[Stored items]
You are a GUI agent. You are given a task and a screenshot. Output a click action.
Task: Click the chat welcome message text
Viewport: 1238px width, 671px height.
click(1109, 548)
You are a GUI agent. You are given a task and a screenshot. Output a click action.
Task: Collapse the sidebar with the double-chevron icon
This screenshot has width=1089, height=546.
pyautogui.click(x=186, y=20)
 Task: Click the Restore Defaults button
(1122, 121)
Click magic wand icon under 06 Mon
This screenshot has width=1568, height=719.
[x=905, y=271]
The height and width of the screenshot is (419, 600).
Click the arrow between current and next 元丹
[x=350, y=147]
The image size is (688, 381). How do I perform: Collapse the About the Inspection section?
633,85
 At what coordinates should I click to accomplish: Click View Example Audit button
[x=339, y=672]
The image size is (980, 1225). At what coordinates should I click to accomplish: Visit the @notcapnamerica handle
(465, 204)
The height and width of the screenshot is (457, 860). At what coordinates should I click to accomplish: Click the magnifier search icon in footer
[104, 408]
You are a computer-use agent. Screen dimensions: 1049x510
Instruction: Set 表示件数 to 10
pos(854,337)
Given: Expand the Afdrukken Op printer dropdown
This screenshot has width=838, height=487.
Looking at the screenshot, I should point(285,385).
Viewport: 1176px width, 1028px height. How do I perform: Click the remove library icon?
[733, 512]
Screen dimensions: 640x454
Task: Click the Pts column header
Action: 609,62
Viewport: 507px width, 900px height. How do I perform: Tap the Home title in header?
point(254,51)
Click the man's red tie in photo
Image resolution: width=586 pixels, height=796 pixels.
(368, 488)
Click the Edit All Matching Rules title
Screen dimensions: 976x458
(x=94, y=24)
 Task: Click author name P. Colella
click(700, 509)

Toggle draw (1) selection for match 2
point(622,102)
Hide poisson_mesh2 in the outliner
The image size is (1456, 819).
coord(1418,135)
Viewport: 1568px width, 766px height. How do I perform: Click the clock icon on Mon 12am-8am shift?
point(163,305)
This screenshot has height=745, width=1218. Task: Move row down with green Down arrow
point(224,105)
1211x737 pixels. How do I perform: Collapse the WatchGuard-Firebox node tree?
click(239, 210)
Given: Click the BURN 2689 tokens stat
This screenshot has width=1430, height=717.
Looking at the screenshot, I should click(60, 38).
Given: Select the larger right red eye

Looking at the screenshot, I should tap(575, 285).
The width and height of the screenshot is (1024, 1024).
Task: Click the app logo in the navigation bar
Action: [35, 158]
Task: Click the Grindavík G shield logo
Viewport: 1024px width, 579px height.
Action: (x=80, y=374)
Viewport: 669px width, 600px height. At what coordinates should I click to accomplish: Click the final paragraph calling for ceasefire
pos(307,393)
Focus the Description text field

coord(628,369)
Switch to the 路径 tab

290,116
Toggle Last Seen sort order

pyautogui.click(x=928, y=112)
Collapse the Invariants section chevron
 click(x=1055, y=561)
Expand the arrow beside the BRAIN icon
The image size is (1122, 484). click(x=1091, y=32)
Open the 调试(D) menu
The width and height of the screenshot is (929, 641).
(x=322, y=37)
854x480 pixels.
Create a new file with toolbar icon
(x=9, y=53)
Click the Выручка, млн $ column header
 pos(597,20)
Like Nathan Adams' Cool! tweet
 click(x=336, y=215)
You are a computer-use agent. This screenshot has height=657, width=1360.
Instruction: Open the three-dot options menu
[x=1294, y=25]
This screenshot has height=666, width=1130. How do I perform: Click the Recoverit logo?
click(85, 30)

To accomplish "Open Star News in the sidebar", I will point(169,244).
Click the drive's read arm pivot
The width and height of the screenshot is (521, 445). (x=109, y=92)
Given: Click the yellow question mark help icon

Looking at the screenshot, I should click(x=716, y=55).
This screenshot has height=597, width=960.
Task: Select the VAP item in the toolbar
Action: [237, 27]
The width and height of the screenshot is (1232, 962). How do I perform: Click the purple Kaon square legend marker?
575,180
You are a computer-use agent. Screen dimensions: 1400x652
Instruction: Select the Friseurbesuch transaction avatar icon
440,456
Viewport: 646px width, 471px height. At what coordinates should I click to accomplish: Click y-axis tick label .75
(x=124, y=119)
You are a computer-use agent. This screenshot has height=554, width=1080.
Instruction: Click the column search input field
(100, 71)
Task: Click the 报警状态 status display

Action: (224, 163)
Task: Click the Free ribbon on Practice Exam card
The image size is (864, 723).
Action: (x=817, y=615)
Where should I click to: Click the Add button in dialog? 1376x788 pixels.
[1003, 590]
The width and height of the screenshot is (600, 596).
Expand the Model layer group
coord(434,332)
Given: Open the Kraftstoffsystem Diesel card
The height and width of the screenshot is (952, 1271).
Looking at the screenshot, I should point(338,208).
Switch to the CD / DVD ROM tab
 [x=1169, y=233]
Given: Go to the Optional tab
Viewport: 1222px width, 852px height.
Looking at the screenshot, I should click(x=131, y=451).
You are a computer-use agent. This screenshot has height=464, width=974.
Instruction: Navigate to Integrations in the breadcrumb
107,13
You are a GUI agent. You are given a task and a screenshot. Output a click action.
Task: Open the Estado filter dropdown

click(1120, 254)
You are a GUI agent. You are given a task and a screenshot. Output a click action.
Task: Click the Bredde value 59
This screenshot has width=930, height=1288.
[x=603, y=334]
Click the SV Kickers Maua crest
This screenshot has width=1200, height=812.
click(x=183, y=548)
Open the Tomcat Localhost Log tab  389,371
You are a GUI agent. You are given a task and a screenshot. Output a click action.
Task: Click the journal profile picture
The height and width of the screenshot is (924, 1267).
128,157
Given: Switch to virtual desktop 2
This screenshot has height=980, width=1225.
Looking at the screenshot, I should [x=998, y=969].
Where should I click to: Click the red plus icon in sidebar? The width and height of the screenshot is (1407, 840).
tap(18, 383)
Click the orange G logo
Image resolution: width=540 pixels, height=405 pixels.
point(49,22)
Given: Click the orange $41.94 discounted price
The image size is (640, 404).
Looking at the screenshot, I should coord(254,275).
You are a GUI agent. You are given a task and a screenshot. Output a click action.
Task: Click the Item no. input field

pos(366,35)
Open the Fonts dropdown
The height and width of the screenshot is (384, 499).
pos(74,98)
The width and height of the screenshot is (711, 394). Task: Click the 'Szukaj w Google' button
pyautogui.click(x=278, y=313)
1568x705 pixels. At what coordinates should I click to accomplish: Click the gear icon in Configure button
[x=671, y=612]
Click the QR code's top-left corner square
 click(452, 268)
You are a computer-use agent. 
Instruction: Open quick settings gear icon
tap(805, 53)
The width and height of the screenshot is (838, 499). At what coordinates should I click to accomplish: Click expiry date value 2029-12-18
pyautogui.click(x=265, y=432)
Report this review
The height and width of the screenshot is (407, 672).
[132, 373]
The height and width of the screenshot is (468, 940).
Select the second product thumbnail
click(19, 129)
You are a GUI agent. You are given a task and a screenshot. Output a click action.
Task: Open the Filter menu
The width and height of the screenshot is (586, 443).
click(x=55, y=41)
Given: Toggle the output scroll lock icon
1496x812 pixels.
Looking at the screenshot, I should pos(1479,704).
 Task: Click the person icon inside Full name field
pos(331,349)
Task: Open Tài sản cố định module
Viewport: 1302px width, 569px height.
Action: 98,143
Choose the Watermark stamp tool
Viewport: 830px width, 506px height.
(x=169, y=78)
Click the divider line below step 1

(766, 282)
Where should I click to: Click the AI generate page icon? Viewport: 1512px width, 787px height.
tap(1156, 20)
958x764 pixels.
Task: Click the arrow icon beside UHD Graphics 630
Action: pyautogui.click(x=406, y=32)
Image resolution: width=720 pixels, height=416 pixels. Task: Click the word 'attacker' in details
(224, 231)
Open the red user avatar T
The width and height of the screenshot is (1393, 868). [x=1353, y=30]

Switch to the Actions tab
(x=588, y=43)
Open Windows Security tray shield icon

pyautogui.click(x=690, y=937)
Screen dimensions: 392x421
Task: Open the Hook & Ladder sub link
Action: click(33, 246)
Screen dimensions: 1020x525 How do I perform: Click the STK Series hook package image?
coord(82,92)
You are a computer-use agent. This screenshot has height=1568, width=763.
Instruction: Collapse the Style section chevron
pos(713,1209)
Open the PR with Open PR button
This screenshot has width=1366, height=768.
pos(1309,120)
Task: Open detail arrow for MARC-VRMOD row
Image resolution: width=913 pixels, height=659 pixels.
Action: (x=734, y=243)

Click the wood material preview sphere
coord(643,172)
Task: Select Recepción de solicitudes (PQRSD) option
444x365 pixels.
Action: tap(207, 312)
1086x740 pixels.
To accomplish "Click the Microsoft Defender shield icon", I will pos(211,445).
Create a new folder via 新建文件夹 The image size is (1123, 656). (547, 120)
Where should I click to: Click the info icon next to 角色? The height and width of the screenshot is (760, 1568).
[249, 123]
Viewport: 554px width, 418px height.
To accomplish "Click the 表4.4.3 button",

WHAT IS REQUIRED - The line with "Click the wood material preview sphere" marks where to start. Transcribe from there through the final line of the records, exactly and with nothing added.

ANSWER AREA -
Click the wood material preview sphere
coord(643,172)
Task: Select Recepción de solicitudes (PQRSD) option
444x365 pixels.
Action: tap(207, 312)
1086x740 pixels.
To accomplish "Click the Microsoft Defender shield icon", I will pos(211,445).
Create a new folder via 新建文件夹 The image size is (1123, 656). (547, 120)
Where should I click to: Click the info icon next to 角色? The height and width of the screenshot is (760, 1568).
[249, 123]
Viewport: 554px width, 418px height.
To accomplish "Click the 表4.4.3 button",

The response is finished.